Forni Diego, Pozzoli Uberto, Mozzi Alessandra, Cagliani Rachele, Sironi Manuela
Scientific Institute IRCCS E. MEDEA, Bioinformatics, 23842 Bosisio Parini, Italy.
NAR Genom Bioinform. 2024 Jul 27;6(3):lqae088. doi: 10.1093/nargab/lqae088. eCollection 2024 Sep.
Dinucleotide biases have been widely investigated in the genomes of eukaryotes and viruses, but not in bacteria. We assembled a dataset of bacterial genomes (>15 000), which are representative of the genetic diversity in the kingdom Eubacteria, and we analyzed dinucleotide biases in relation to different traits. We found that TpA dinucleotides are the most depleted and that CpG dinucleotides show the widest dispersion. The abundances of both dinucleotides vary with genomic G + C content and show a very strong phylogenetic signal. After accounting for G + C content and phylogenetic inertia, we analyzed different bacterial lifestyle traits. We found that temperature preferences associate with the abundance of CpG dinucleotides, with thermophiles/hyperthemophiles being particularly depleted. Conversely, the TpA dinucleotide displays a bias that only depends on genomic G + C composition. Using predictions of intrinsic cyclizability we also show that CpG depletion may associate with higher DNA bendability in both thermophiles/hyperthermophiles and mesophiles, and that the former are predicted to have significantly more flexible genomes than the latter. We suggest that higher bendability is advantageous at high temperatures because it facilitates DNA positive supercoiling and that, through modulation of DNA mechanical properties, local or global CpG depletion controls genome organization, most likely not only in bacteria.
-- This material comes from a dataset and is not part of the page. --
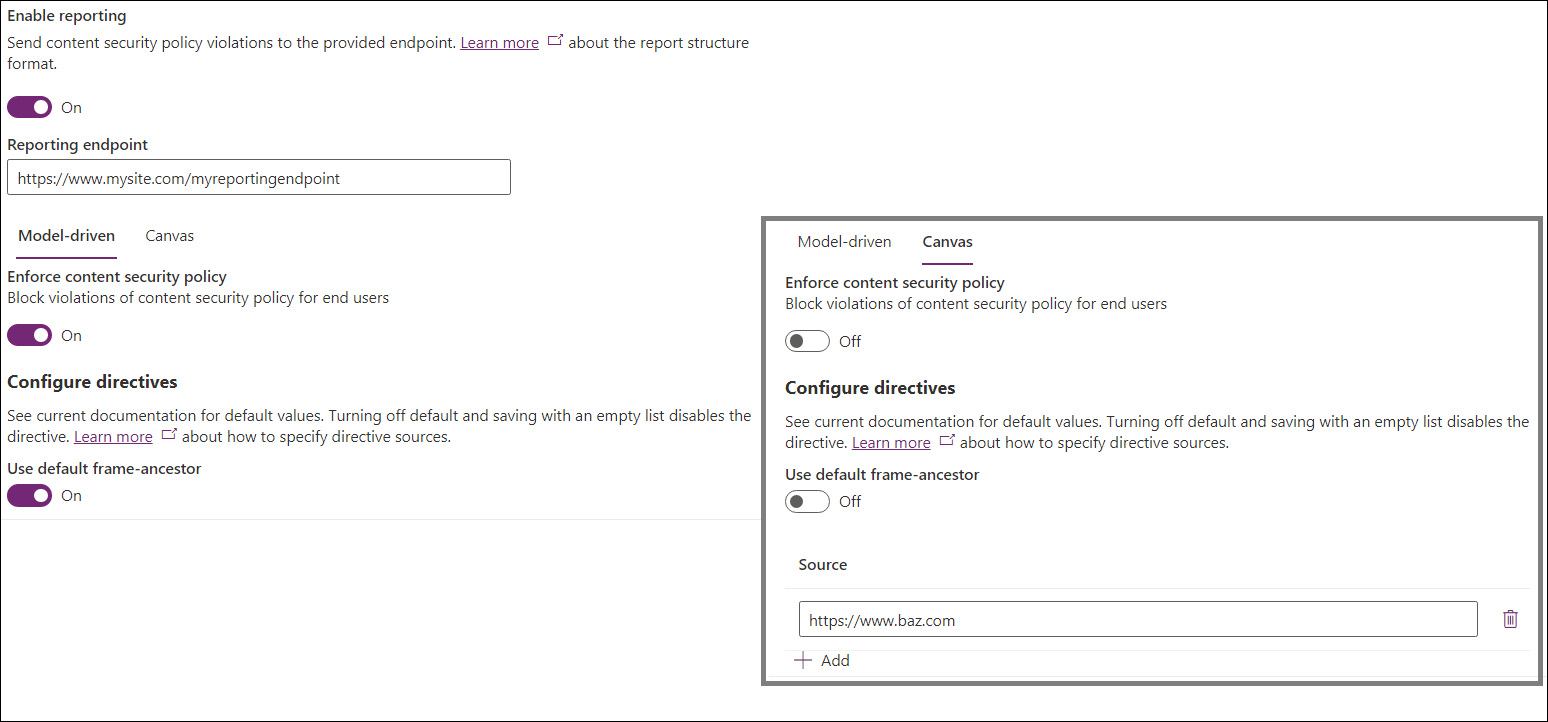Click the Configure directives heading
双核苷酸偏好性已在真核生物和病毒基因组中得到广泛研究,但在细菌基因组中尚未有此类研究。我们组装了一个细菌基因组数据集(超过15000个),这些基因组代表了真细菌界的遗传多样性,并且我们分析了与不同性状相关的双核苷酸偏好性。我们发现TpA双核苷酸的含量最低,而CpG双核苷酸的分布最为分散。这两种双核苷酸的丰度均随基因组G + C含量而变化,并显示出非常强的系统发育信号。在考虑了G + C含量和系统发育惯性之后,我们分析了不同的细菌生活方式性状。我们发现温度偏好与CpG双核苷酸的丰度相关,嗜热菌/超嗜热菌中的CpG双核苷酸尤其匮乏。相反,TpA双核苷酸表现出仅取决于基因组G + C组成的偏好性。通过对内在环化性的预测,我们还表明,在嗜热菌/超嗜热菌和嗜温菌中,CpG的匮乏可能与更高的DNA弯曲性相关,并且预计前者的基因组比后者具有更高的灵活性。我们认为,更高的弯曲性在高温下是有利的,因为它有助于DNA正向超螺旋,并且通过调节DNA的机械性能,局部或全局的CpG匮乏控制着基因组的组织,很可能不仅在细菌中如此。